Dieses Ergebnis, also Platz drei statt Platz eins, müsse man akzeptieren, sagte sein Trainer Werner Schuster aus Österreich. Auch er hat zufrieden gelächelt oben auf dem Trainerturm, als seine österreichischen Kollegen einmal mehr einen Freudentanz aufführten, weil ihre Schützlinge Schmitt noch abgefangen haben. Schmitts Podestplatz, das sei das "erarbeitete Ziel" gewesen - und das habe man nun erreicht. "Er wird immer souveräner", lobte er seinen Vorflieger.

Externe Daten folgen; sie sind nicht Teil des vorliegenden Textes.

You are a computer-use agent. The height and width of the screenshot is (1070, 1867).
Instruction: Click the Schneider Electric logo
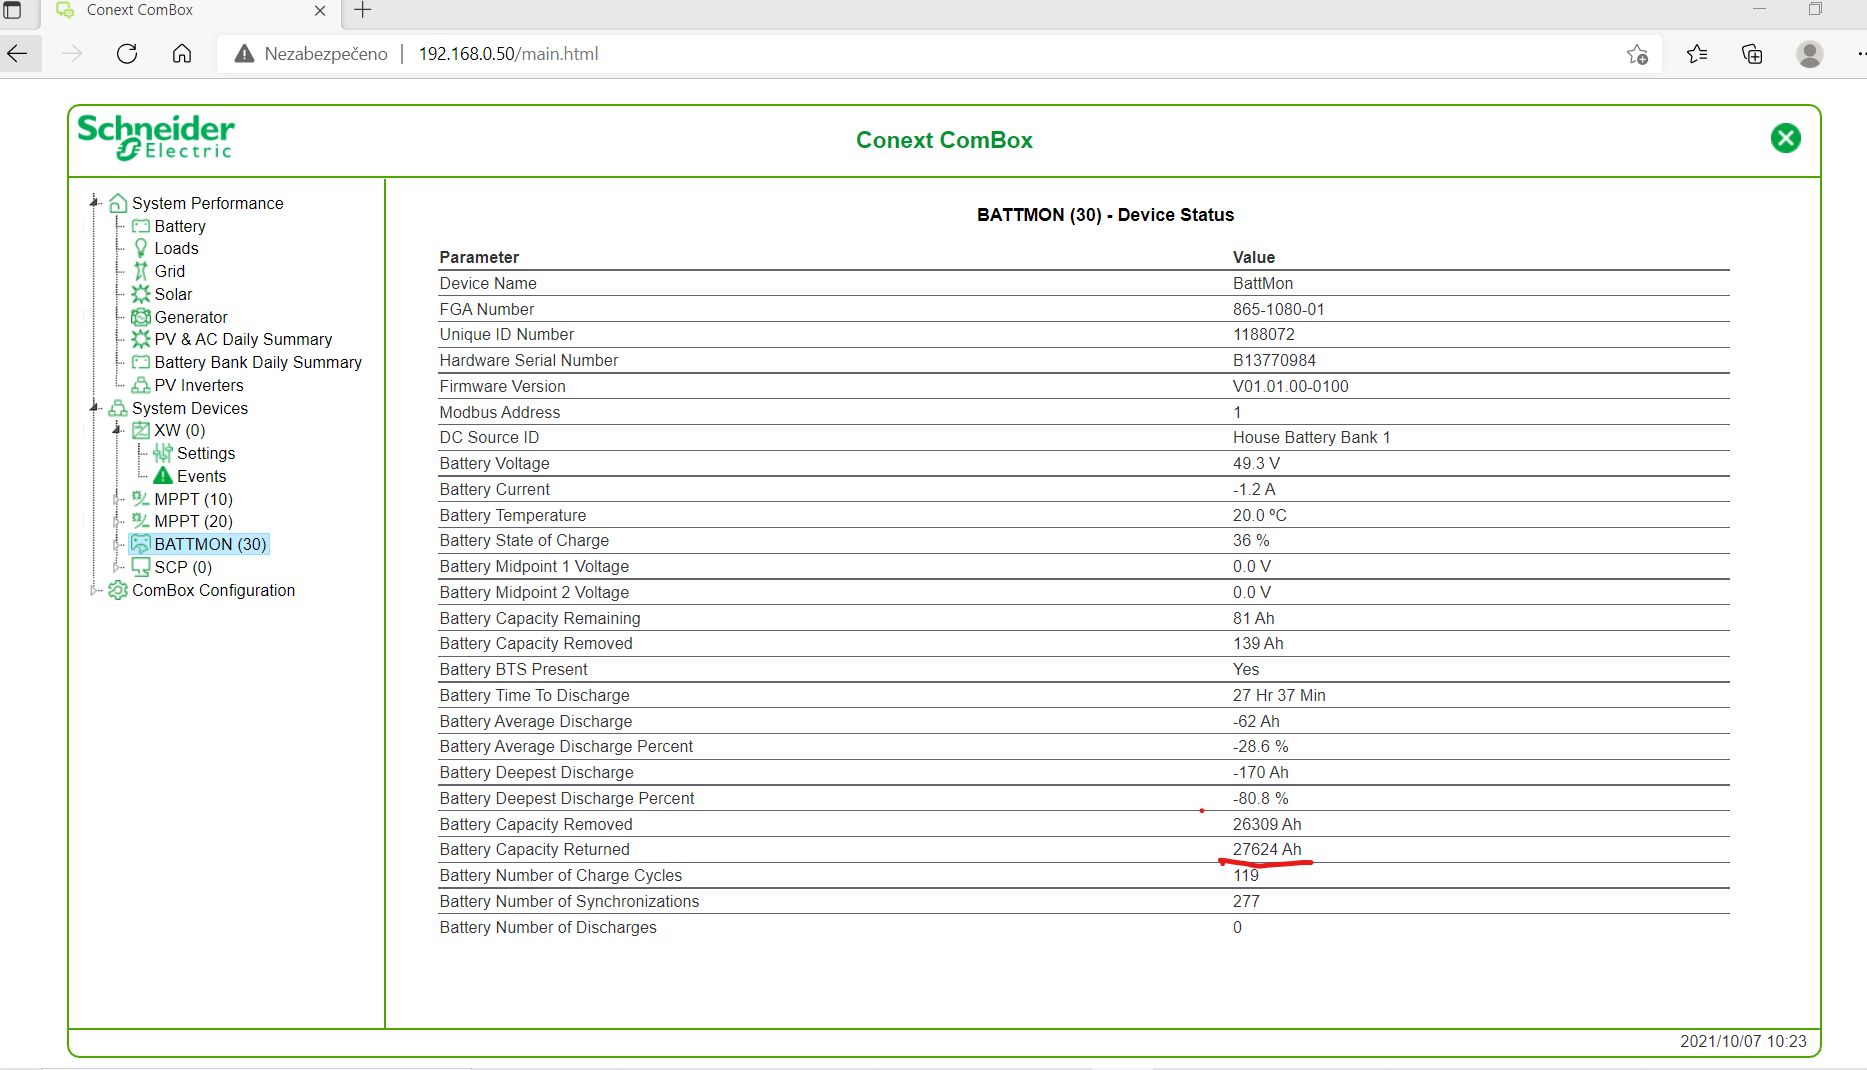pyautogui.click(x=156, y=137)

Es ging noch weiter am Abend, nach Bischofshofen im Salzburger Land, wo sich am Dienstag entscheidet, wer die Vierschanzen-Tournee gewinnt. Wolfgang Loitzl ist im Vorteil, er hat 16 Punkte mehr auf dem Konto als Simon Ammann, der nur Platz acht in Innsbruck belegt hatte.

Die "Höhle des Löwen", so sagte Ammann, sei der Bergisel mit seinen kesselartigen Zuschauerrängen gewesen.

Er hatte wohl zu viel Angst vor dem Löwen.